The idea is to plant one row with many different varieties and clones and see which of them do best. What doesn't do well will be eliminated, what does well, will stay. In the end I want to reduce the varieties to 3 different clones: one Traminer, one more acidic white and one red. Maybe I will add one more red in the future. I'd like to try Pinotage (very hard to find in Europe) or Blauer Wildbacher (local red variety) as well.

There's a lot of work awaiting me in spring. The trellis system has to be renewed and dozens of grapes to be planted. Luckily I found a man in the region who has a small excavator and will help me with that - for the price of a few hundret Euros - but still better than working my arse off with a spade!


----------



## blumentopferde (Mar 3, 2013)

a few updates:
At the moment I refurbish and clean the cellar that will be used for wine making. It is quite wet and full of mold so I came up with with hard chemistry. As I only have one day per week time for my wineyard this will still take two weeks until its done.

The next thing to do is to assemble the trellis system. Today I ordered a small auger. I hope it will do it's job right, it is just not fun to dig 60 plant holes plus 20 holes for posts with a spade, especially on a soil as dense and heavy as in my wineyard! This week I will order the locust posts and the rest (wires etc.) will be ordered short before planting.

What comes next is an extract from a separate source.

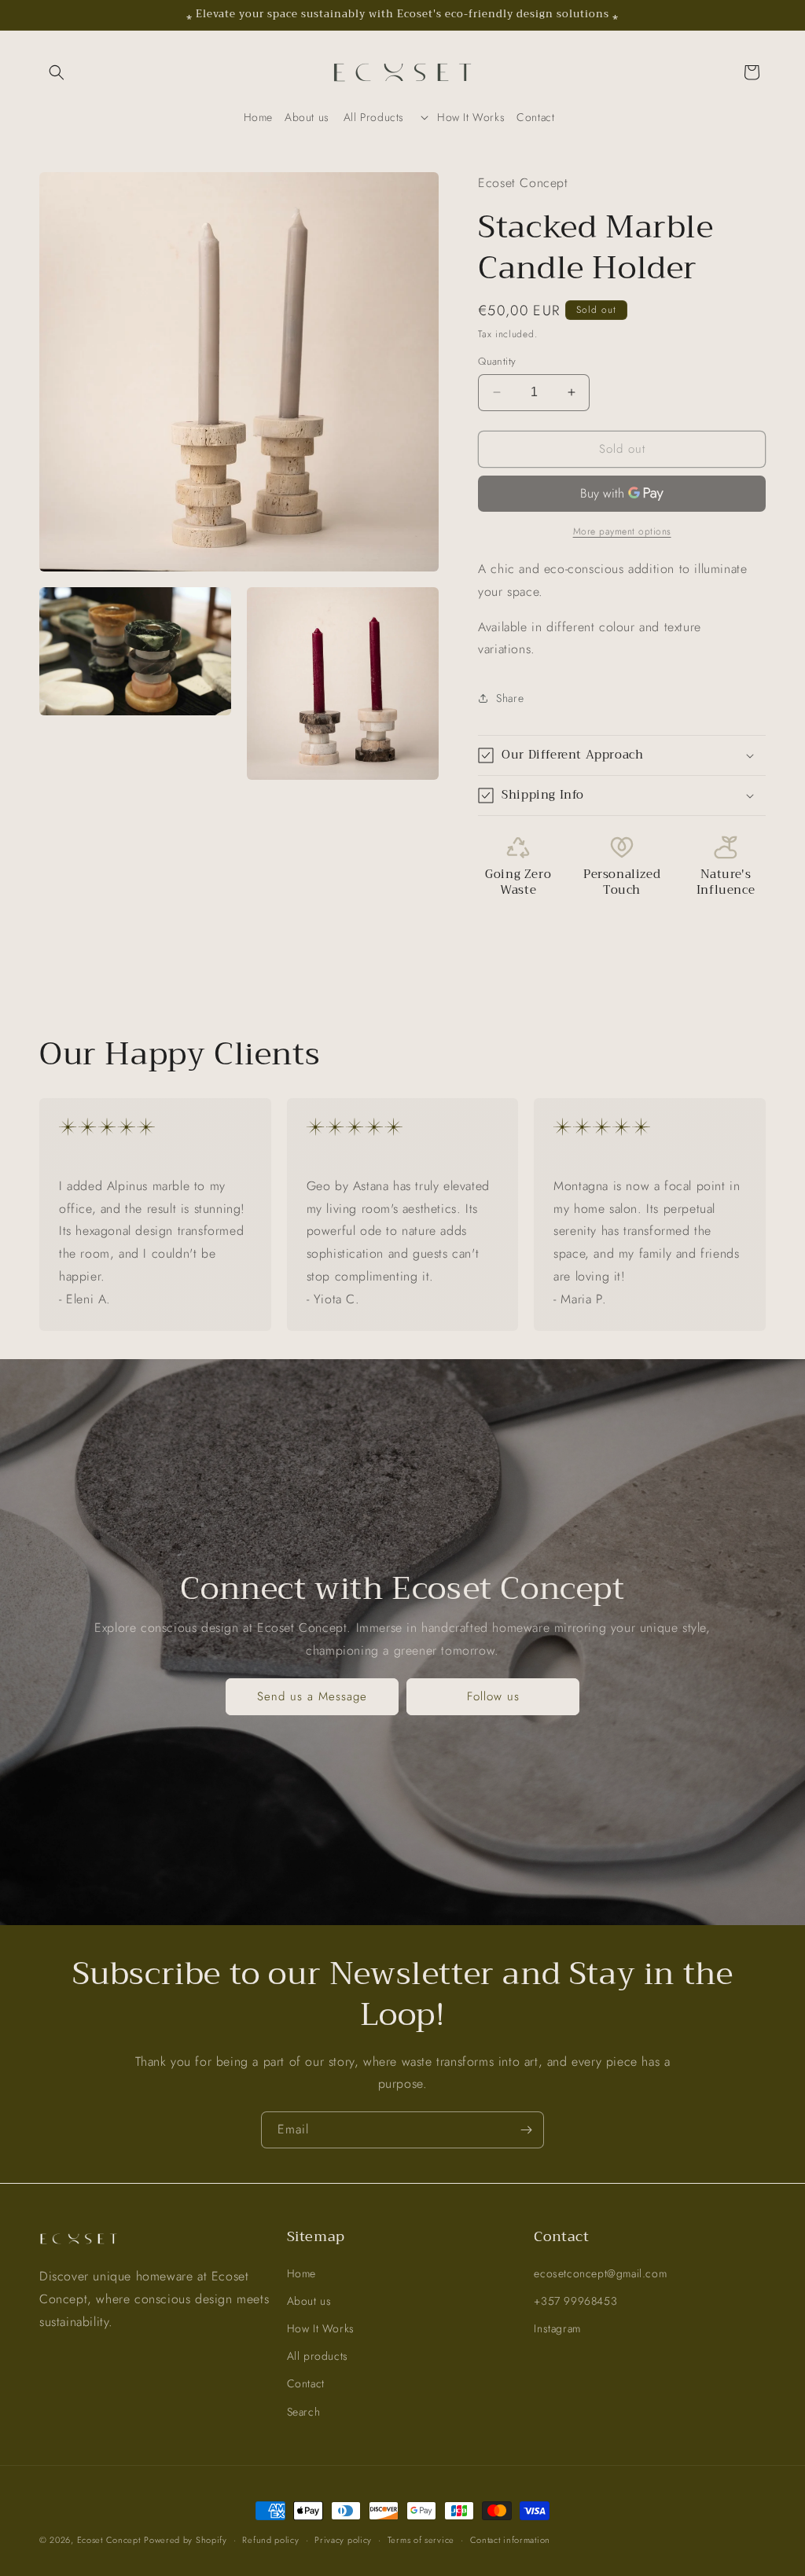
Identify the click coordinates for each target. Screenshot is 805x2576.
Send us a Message (312, 1696)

I found another guy who will help me with the pergola. Yes, I've decided to construct a small pergola on a place where there's always been one before. This will cost some money but it is necessary if I want to have this done before spring...


----------



## blumentopferde (Mar 5, 2013)

One more update:
I've been a bit too enthusiastic about planting this year and ordered too many vines. I could have dismissed some of them but I decided to grow the grapes in narrow distances instead. 
I'll plant the grapes in a distance of about 2 feet and will let them grow higher than usual for compensation. How high I don't know yet. My grapes are forming a fence around the property so there's no limitation!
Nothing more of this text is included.